В подобных хлопотах прошла первая половина совсем не зимнего, а скорее осеннего, теплого, но пасмурного дня, и все только ожидали приказания пани Ядвиги, дабы разойтись и подкрепиться полуденной трапезой. Хозяйка с двумя паннами спустились на замковый двор с намерением взглянуть на работу и отпустить слуг, когда все взоры устремились наверх, к опоясывающей двор замковой галерее, куда со стороны мужской половины широко распахнулась окованная железом и медью тяжелая дверь, через которую два юноши-прислужника вынесли высокое кресло, обитое светлой тисненой кожей. Вслед за ними показалась громоздкая фигура хозяина, облаченная в длинный темный меховой халат. «Пан воевода, пан воевода», – с почтением и страхом зашептали присутствовавшие, и казалось, что они нисколько не в восторге от его появления. Остановившись у края балюстрады и сложив унизанные перстнями ладони на огромном животе, пожилой толстяк некоторое время наблюдал за происходящим, жадно и глубоко вдыхая влажный воздух, а затем тяжело опустился в кресло, казалось, даже издав при этом тихий стон. С противоположной стороны галереи к супругу уже спешила пани Ядвига, взволнованно всплескивая на ходу руками и словно заведенная восклицая «О, Езус, Мария!»
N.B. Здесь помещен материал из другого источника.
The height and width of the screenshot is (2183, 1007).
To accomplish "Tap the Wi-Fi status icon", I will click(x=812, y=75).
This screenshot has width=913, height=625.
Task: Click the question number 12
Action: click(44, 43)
– Юрек, благодарение Богу, ты встал! Как же я молилась, чтобы эта хворь оставила тебя. И вот Господь нас услышал! Дай Бог, к Рождеству будешь и вовсе здоров! – Она порывисто обняла его и ласково опустила голову ему на плечо.
Пан воевода Мнишек, казалось, не разделял радости и оптимизма жены, о чем свидетельствовало хмурое и насупленное лицо, он гневно взглянул на нее и сквозь зубы произнес:
– Ты так полагаешь, любезная жена? Дай то Бог, чтобы к Рождеству этот пройдоха-лекарь не свел меня в могилу своими снадобьями!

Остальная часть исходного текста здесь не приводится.